When a light tractor (< 5 t) drives on the soil, the impact is higher. For the first few months, the percentage of CO₂ is significantly higher, but there is a tendency to recovering during the first year. Of course, much depends on the gross weight of the tractor, the number of passes, the soil type, the moisture… so, driving with tractors seems to approach the limits.

When a harvester, which has a gross weight > 15 tons, drives on the soil, the impact is so high, that the percentage of CO₂ increases in the first few months and may exceed the 1,0 %_vol threshold. Over several years there is no clear tendency towards recovery.

This tendency gets clear as soon as heavy forest machines drive on the soil several times. Here the soil shows no tendency for recovery.

(See more at PR1-D02)

On the normative level of decision-making, persons like the owner of the company, the forest owner or in case of a state forest the parliament defines the objectives of all actions. Since in most cases there are more than one objective, collaborators need a guideline how to deal with competing or contradicting objectives.
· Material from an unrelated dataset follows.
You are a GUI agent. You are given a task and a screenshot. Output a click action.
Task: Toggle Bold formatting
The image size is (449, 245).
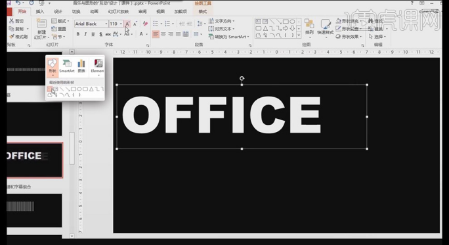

Very often a general guideline is given for external advertisement as well as for the internal communication, where this guideline allows all decision-makers in the company to streamline their decisions with the wishes of the top-management.

(see more in TDiv PR1-A05)

Objectives of forest operations depend on the objectives of the decision-making body, which normally is the forest owner. He follows his individual set of objectives, only.

In a first glance we can assume that there will be an overarching task to maximize the income of the owner. But things should be differentiated a bit more:

·      The material objective of any forest and herewith also for every forest owner is to care about the forest and to deliver services and goods in a sustainable way. This defines the typical character of this branch, its restrictions and limitations.

·      The manager of the forest must regard all these limitations. But inside these restrictions and natural limitations, different options are given to optimize the success. Choosing the best option is the original job of the manager. But what is the best? Here the overarching task may be to maximize the income of the owner, but in some cases, there are diverging priorities. The success of the manager is measured on the background of this formal objective.

So, not only one objective is followed but a set of more than one. Normally we work with three objectives, economy, ecology and social aspect. The relationship between them can be fixed with an ultimate goal that is typical for the forest owner resp. company.

Since the objectives and the ultimate goal are valid for all actions of the company (like silviculture, hunting, nature conservation and harvesting, e.g.), they must be broken down for each field. For each objective we are looking for one corresponding sub-objective that defines the suitability of the means to reach the objective. So, the sub-objectives for forest operations are economic suitability, ecological suitability and social suitability.

Each sub-objective can further be subdivided into two partial objectives, the effectiveness and the efficiency. Thus, at the end we have exactly 6 partial objectives that in common describe the suitability of operational options. We call this step the assessment as the objective part of the decision-making process.

Like we have seen with the ultimate goal, also the sub-objectives can be brought to a relationship by the help of a general concept. A well-developed general concept for forest operations declares the priorities and preferences of sub-objectives and partial objectives in order to find a final evaluation of the best option.

(See more in TDiv PR1-A02 and A03).

Operational method describes a special aspect of a working method. While the working method gives an overview on machine, input and output of the method, the operational method concentrates on the work of the operator. It asks what he has to do, in which sequence he must go on, what he must look for…

But sometimes the worker does not exactly what he is asked to do. Maybe he invents his own sequence of steps or he works in a way that conflicts with any safety rules – then we call it the manner of working.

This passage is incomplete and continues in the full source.